# TASK DESCRIPTION:
Recreate the entire listing that appears below, exactly.
#### DATA RECORDS ####
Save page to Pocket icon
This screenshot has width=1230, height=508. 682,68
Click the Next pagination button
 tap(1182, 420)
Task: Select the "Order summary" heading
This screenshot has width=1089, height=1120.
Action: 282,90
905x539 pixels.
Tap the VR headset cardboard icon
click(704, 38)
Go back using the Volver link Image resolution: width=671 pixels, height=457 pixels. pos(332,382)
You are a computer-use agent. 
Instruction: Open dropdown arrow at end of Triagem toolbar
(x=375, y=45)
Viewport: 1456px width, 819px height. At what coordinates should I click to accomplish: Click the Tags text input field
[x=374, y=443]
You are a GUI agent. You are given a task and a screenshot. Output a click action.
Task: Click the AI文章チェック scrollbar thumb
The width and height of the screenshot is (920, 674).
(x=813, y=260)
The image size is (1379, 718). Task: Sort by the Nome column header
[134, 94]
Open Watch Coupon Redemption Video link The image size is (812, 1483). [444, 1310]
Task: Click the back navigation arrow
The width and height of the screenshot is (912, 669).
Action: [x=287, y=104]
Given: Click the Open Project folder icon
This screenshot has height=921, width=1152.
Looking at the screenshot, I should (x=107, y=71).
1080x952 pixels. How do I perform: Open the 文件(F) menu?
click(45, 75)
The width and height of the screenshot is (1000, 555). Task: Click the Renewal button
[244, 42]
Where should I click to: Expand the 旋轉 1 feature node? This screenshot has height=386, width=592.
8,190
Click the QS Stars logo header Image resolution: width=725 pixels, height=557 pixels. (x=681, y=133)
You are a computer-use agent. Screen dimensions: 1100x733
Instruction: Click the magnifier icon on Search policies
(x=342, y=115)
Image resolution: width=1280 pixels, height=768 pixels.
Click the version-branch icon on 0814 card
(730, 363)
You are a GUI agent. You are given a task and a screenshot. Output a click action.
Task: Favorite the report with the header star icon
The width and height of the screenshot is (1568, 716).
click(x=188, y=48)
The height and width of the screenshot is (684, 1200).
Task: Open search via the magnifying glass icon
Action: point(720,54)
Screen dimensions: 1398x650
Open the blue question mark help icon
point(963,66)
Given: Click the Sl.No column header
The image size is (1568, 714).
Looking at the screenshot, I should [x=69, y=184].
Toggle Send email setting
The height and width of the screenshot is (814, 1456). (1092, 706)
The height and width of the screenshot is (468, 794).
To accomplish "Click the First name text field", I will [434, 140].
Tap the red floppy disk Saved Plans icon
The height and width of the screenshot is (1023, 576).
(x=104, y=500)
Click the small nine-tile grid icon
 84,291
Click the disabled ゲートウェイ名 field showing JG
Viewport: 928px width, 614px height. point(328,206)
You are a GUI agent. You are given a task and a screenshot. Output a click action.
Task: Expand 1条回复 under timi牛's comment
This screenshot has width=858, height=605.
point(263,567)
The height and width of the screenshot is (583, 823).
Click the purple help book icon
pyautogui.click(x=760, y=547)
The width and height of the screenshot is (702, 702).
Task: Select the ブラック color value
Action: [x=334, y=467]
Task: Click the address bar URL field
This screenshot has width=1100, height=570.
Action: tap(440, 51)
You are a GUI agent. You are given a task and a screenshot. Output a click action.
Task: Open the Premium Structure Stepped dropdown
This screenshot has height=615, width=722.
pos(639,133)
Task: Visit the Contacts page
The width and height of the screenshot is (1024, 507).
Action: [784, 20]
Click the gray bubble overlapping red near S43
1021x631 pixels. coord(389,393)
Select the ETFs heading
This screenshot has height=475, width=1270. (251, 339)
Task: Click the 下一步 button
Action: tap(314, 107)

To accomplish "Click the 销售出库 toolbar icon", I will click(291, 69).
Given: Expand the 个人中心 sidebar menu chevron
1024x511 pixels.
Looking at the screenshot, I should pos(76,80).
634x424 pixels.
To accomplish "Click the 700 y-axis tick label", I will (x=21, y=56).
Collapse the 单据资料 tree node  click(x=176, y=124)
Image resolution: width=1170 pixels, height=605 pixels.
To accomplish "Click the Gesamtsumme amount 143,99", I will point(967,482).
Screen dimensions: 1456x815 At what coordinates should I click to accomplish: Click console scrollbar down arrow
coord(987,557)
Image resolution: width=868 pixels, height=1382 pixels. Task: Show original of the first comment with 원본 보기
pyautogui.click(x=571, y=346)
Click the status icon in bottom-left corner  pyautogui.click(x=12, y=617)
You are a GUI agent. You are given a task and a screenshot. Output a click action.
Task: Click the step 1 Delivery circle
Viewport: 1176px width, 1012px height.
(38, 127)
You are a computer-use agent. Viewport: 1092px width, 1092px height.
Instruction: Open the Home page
####
# SOLUTION TO THE EXERCISE:
Save page to Pocket icon
This screenshot has width=1230, height=508. 682,68
Click the Next pagination button
 tap(1182, 420)
Task: Select the "Order summary" heading
This screenshot has width=1089, height=1120.
Action: 282,90
905x539 pixels.
Tap the VR headset cardboard icon
click(704, 38)
Go back using the Volver link Image resolution: width=671 pixels, height=457 pixels. pos(332,382)
You are a computer-use agent. 
Instruction: Open dropdown arrow at end of Triagem toolbar
(x=375, y=45)
Viewport: 1456px width, 819px height. At what coordinates should I click to accomplish: Click the Tags text input field
[x=374, y=443]
You are a GUI agent. You are given a task and a screenshot. Output a click action.
Task: Click the AI文章チェック scrollbar thumb
The width and height of the screenshot is (920, 674).
(x=813, y=260)
The image size is (1379, 718). Task: Sort by the Nome column header
[134, 94]
Open Watch Coupon Redemption Video link The image size is (812, 1483). [444, 1310]
Task: Click the back navigation arrow
The width and height of the screenshot is (912, 669).
Action: [x=287, y=104]
Given: Click the Open Project folder icon
This screenshot has height=921, width=1152.
Looking at the screenshot, I should (x=107, y=71).
1080x952 pixels. How do I perform: Open the 文件(F) menu?
click(45, 75)
The width and height of the screenshot is (1000, 555). Task: Click the Renewal button
[244, 42]
Where should I click to: Expand the 旋轉 1 feature node? This screenshot has height=386, width=592.
8,190
Click the QS Stars logo header Image resolution: width=725 pixels, height=557 pixels. (x=681, y=133)
You are a computer-use agent. Screen dimensions: 1100x733
Instruction: Click the magnifier icon on Search policies
(x=342, y=115)
Image resolution: width=1280 pixels, height=768 pixels.
Click the version-branch icon on 0814 card
(730, 363)
You are a GUI agent. You are given a task and a screenshot. Output a click action.
Task: Favorite the report with the header star icon
The width and height of the screenshot is (1568, 716).
click(x=188, y=48)
The height and width of the screenshot is (684, 1200).
Task: Open search via the magnifying glass icon
Action: point(720,54)
Screen dimensions: 1398x650
Open the blue question mark help icon
point(963,66)
Given: Click the Sl.No column header
The image size is (1568, 714).
Looking at the screenshot, I should [x=69, y=184].
Toggle Send email setting
The height and width of the screenshot is (814, 1456). (1092, 706)
The height and width of the screenshot is (468, 794).
To accomplish "Click the First name text field", I will [434, 140].
Tap the red floppy disk Saved Plans icon
The height and width of the screenshot is (1023, 576).
(x=104, y=500)
Click the small nine-tile grid icon
 84,291
Click the disabled ゲートウェイ名 field showing JG
Viewport: 928px width, 614px height. point(328,206)
You are a GUI agent. You are given a task and a screenshot. Output a click action.
Task: Expand 1条回复 under timi牛's comment
This screenshot has width=858, height=605.
point(263,567)
The height and width of the screenshot is (583, 823).
Click the purple help book icon
pyautogui.click(x=760, y=547)
The width and height of the screenshot is (702, 702).
Task: Select the ブラック color value
Action: [x=334, y=467]
Task: Click the address bar URL field
This screenshot has width=1100, height=570.
Action: tap(440, 51)
You are a GUI agent. You are given a task and a screenshot. Output a click action.
Task: Open the Premium Structure Stepped dropdown
This screenshot has height=615, width=722.
pos(639,133)
Task: Visit the Contacts page
The width and height of the screenshot is (1024, 507).
Action: [784, 20]
Click the gray bubble overlapping red near S43
1021x631 pixels. coord(389,393)
Select the ETFs heading
This screenshot has height=475, width=1270. (251, 339)
Task: Click the 下一步 button
Action: tap(314, 107)

To accomplish "Click the 销售出库 toolbar icon", I will click(291, 69).
Given: Expand the 个人中心 sidebar menu chevron
1024x511 pixels.
Looking at the screenshot, I should pos(76,80).
634x424 pixels.
To accomplish "Click the 700 y-axis tick label", I will (x=21, y=56).
Collapse the 单据资料 tree node  click(x=176, y=124)
Image resolution: width=1170 pixels, height=605 pixels.
To accomplish "Click the Gesamtsumme amount 143,99", I will point(967,482).
Screen dimensions: 1456x815 At what coordinates should I click to accomplish: Click console scrollbar down arrow
coord(987,557)
Image resolution: width=868 pixels, height=1382 pixels. Task: Show original of the first comment with 원본 보기
pyautogui.click(x=571, y=346)
Click the status icon in bottom-left corner  pyautogui.click(x=12, y=617)
You are a GUI agent. You are given a task and a screenshot. Output a click action.
Task: Click the step 1 Delivery circle
Viewport: 1176px width, 1012px height.
(38, 127)
You are a computer-use agent. Viewport: 1092px width, 1092px height.
Instruction: Open the Home page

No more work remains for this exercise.